During the Israeli attacks, about two-thirds of Gaza's 1.5m people were without power, the UN says.

Gaza's only power plant shut down on 30 December because it ran out of fuel.

On 18 January the plant received 90,000 litres of fuel from the filling depot at Nahal Oz in southern Israel, says the UN.

Since then most Gazans have had intermittent electricity, although some households are still without power due to damage to the grid.

However, the plant is still short of fuel. It needs 450,000 litres of industrial fuel per day to produce its full capacity.

Although most main power lines have been repaired, two lines are still damaged in northern Gaza.

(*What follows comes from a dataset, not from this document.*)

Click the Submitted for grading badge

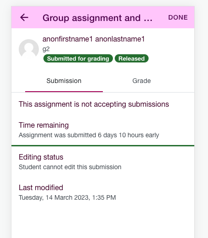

Some 400,000 Gazans still do not have running water.

Since 18 January an extra 100,000 people received running water when the electricity supply was reconnected.

Some wells have been refilled and several NGOs, including Save the Children, have distributed drinking water in the Gaza Strip. The UN says supplies could be improved if workers are given safe passage to repair three damaged water mains.

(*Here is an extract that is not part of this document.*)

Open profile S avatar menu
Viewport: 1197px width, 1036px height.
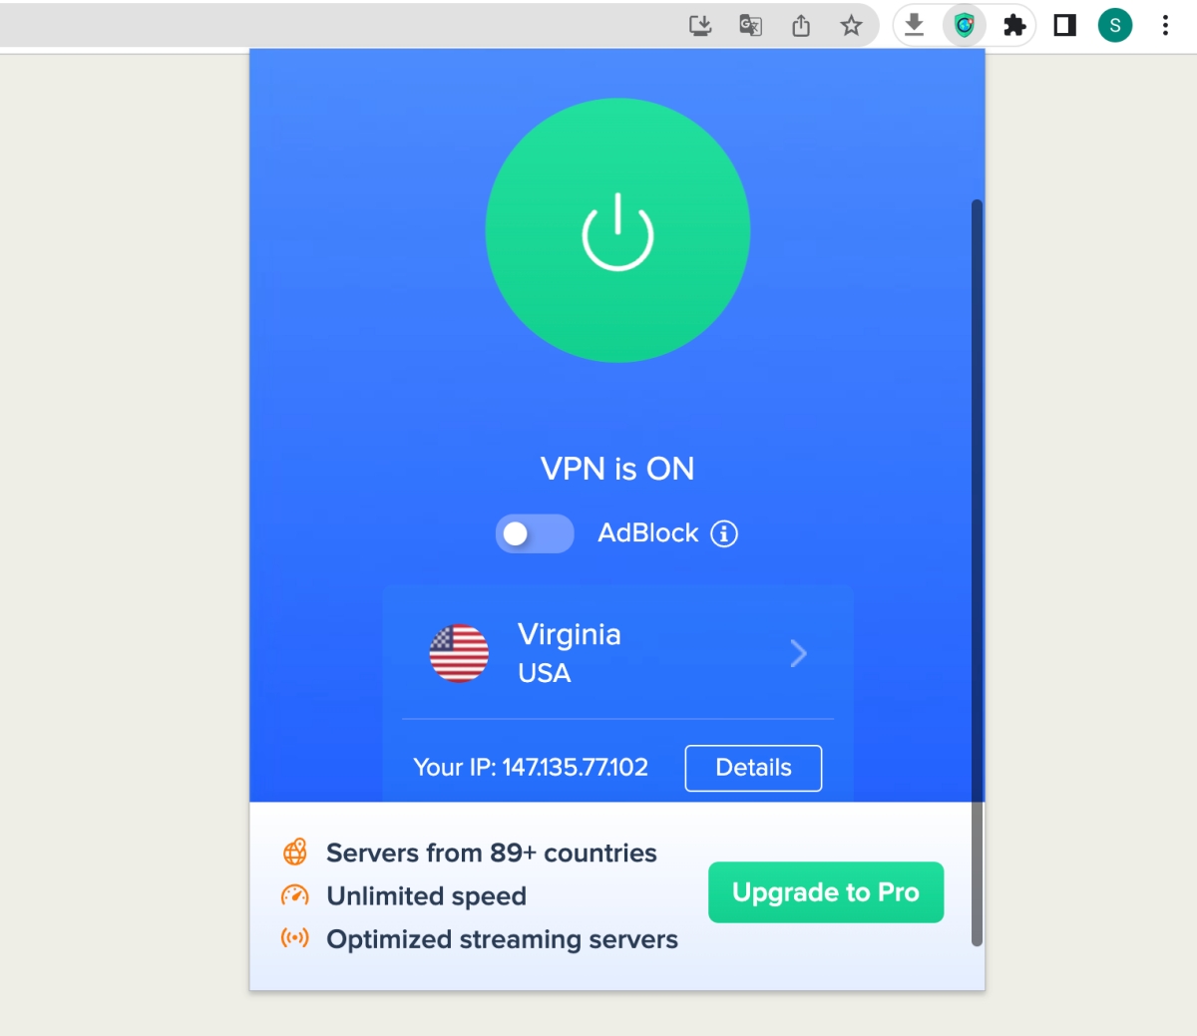[1114, 25]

One water main east of Khan Younis has been damaged, cutting supplies to 25,000 people.

Officials have confirmed that all two million litres of wastewater at Gaza City's treatment plant, bombed on 10 January, leaked into surrounding agricultural land. Pumps at the plant are out of action due to lack of fuel.

A pump that sends sewage from Beit Hanoun to the Beit Lahia wastewater treatment plant is still damaged. According to officials, 30 cubic metres of sewage are flowing into the streets of Beit Hanoun every hour.


Unrwa says it is operating 50 emergency shelters for 50,896 displaced people in Gaza.

The shelters, many of them schools, are overcrowded with only basic levels of support, including food and water.

The shelters, especially those in the north, are in urgent need of non-food items and there is a shortage of more than 23,000 blankets and mattresses.

The UN says construction materials needed to repair and rebuild homes also need to be brought into Gaza.


The UN says Kerem Shalom, Karni and Rafah crossings were open on 18 January.

On 17 January, 51 truckloads including 10 for aid agencies entered Gaza via Kerem Shalom crossing, along with 115,000 litres of industrial fuel for the power plant.

Seven truckloads of medical supplies and a team of 27 medics were allowed into Gaza through Rafah. More than 20 casualties were evacuated from Gaza through Rafah.

On 16 January, 73 truckloads including 12 for aid agencies entered Gaza through Kerem Shalom, along with nearly 150,000 litres of industrial fuel for the power plant.

Twenty-one doctors, two ambulances and 10 truckloads of medical aid were allowed into Gaza through Rafah. Three casualties were allowed out of Gaza through Rafah.

The UN says the number of trucks allowed into the Gaza Strip needs to be increased. Additional crossings must be opened urgently for the provision of bulk grain, it says.